Quando mi hanno proposto di visitare Osimo non sapevo davvero cosa aspettarmi; in fondo è una cittadina di cui non si parla così spesso.
Una volta lì, però, sono stata rapita dal suo fascino, dalla calma e tranquillità che le sue piccole viuzze, assieme ai ciottoli e ai giardini trasmettono.
Osimo è uno dei piccoli gioielli delle Marche, dove il medioevo sembra non sia mai passato e le strade e le piazze ricordano le vestigia di una grande storia fatta di lotte per l’autonomia e poteri imperiali.
Io e i miei amici partiamo in un pomeriggio trafficatissimo; ci lasciamo alle spalle il caos e lo stress della città. Ci immettiamo sulla tangenziale e in poche ore entriamo nelle tranquille Marche.

Ci accolgono sentieri di campagna con i loro colori caldi e rassicuranti, piccoli bar e negozietti tipici. Finalmente arriviamo a Osimo, è tardi e la stanchezza e la fame ci impongono una cena abbondante e un sonno intenso in vista della lunga giornata dell’indomani.

Sono le nove e stiamo già tutti in piedi carichi di energia, pronti a scardinare i segreti della città.
I raggi caldi del sole ci accompagnano lungo il viale alberato di Porta Triste, uno dei luoghi più antichi di Osimo, dove intatte si ergono le cinta murarie create a protezione del borgo. Provo a immaginare il via vai, su quel sentiero, dei tanti mercanti o nobili intenti a procacciarsi affari o alleanze, e mi si proiettano nella testa gli abiti e i rumori di un tempo, avvolta da un’atmosfera surreale, quasi fiabesca.

Ritorno alla realtà e i miei occhi, così assetati di dettagli, scrutano da lontano l’alto campanile della Chiesa di San Marco e mi convinco dell’inutilità della macchina fotografica data la perfezione delle linee barocche che di sicuro resteranno impresse nella memoria. Nella Chiesa ammiriamo i decori della navata e gli affreschi dell’altare e dell’abside che ritraggono la Madonne e i Santi.
La nostra attenzione si sposta più avanti in piazza Matteotti, dove è situata la Chiesa di San Paolo dell’Ospedale. Presenta anch’essa dei preziosi interni, come nella precedente, vi troviamo affreschi e stucchi decorati. Anche qui, dunque, dimora il fascino barocco proprio di una terra importante.

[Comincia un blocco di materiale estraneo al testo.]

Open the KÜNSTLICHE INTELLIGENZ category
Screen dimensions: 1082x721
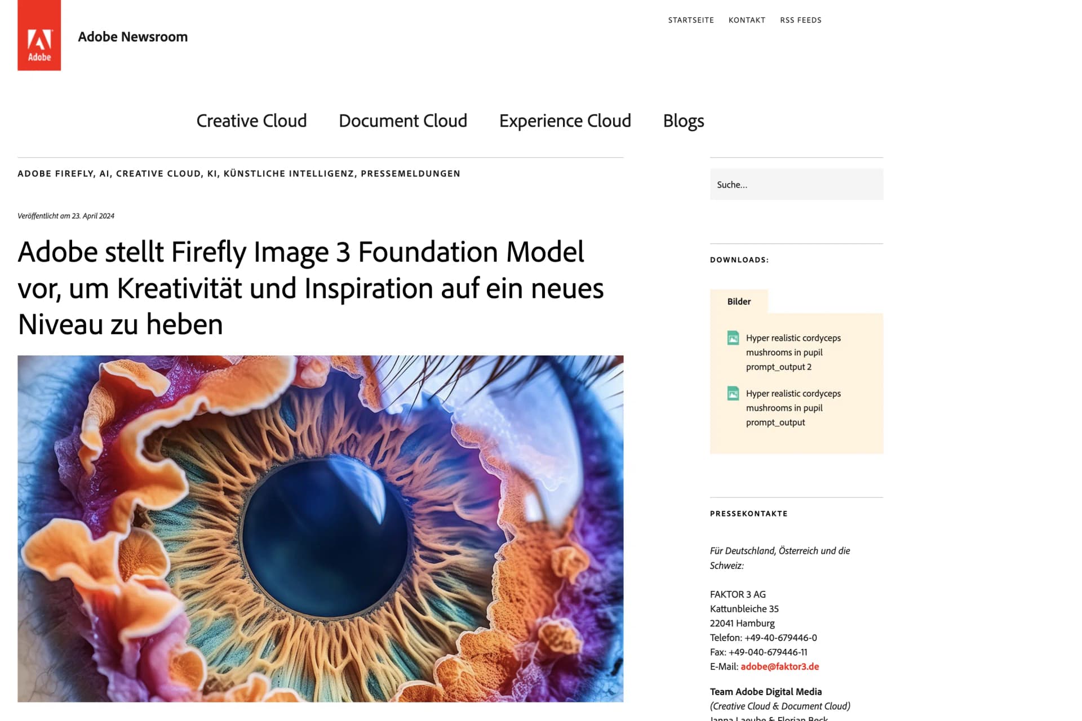click(x=289, y=173)
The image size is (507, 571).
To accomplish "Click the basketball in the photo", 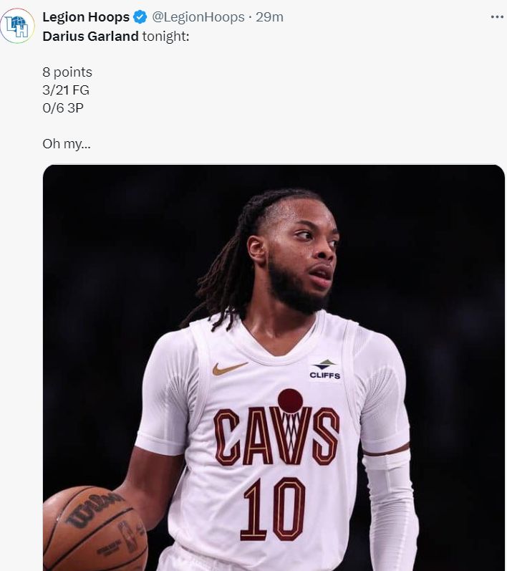I will point(93,530).
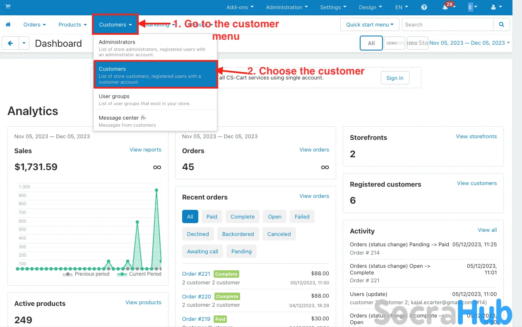
Task: Click the shopping cart icon in top bar
Action: point(8,7)
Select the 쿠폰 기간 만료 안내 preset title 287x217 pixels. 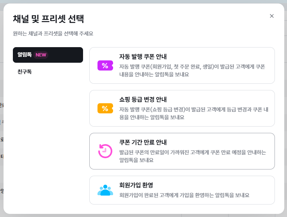(x=144, y=142)
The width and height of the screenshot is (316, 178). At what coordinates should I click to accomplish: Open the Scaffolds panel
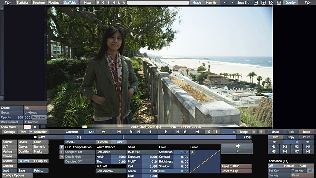tap(70, 3)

Proseguiamo il viaggio e arriviamo a Piazza Mancini, un piccolo angolo di città che ospita il Teatro Nuovo Fenice. E’ tarda mattina, scorgo dall’uscio dell’entrata principale un via vai di persone intente a portare oggetti, sistemare e ripulire le stanze interne, si preparano sicuramente allo spettacolo della sera; in programma c’è la pièce di un noto attore napoletano!
Che strano trovare tracce di casa, ma la cosa non mi tocca perché sono troppo presa da tutte le peculiarità che Osimo mi mostra. La facciata del teatro è molto imponente, l’aspetto è quello di un palazzo ottocentesco ma data la chiarezza dei colori sospetto che sia stato ristrutturato di recente.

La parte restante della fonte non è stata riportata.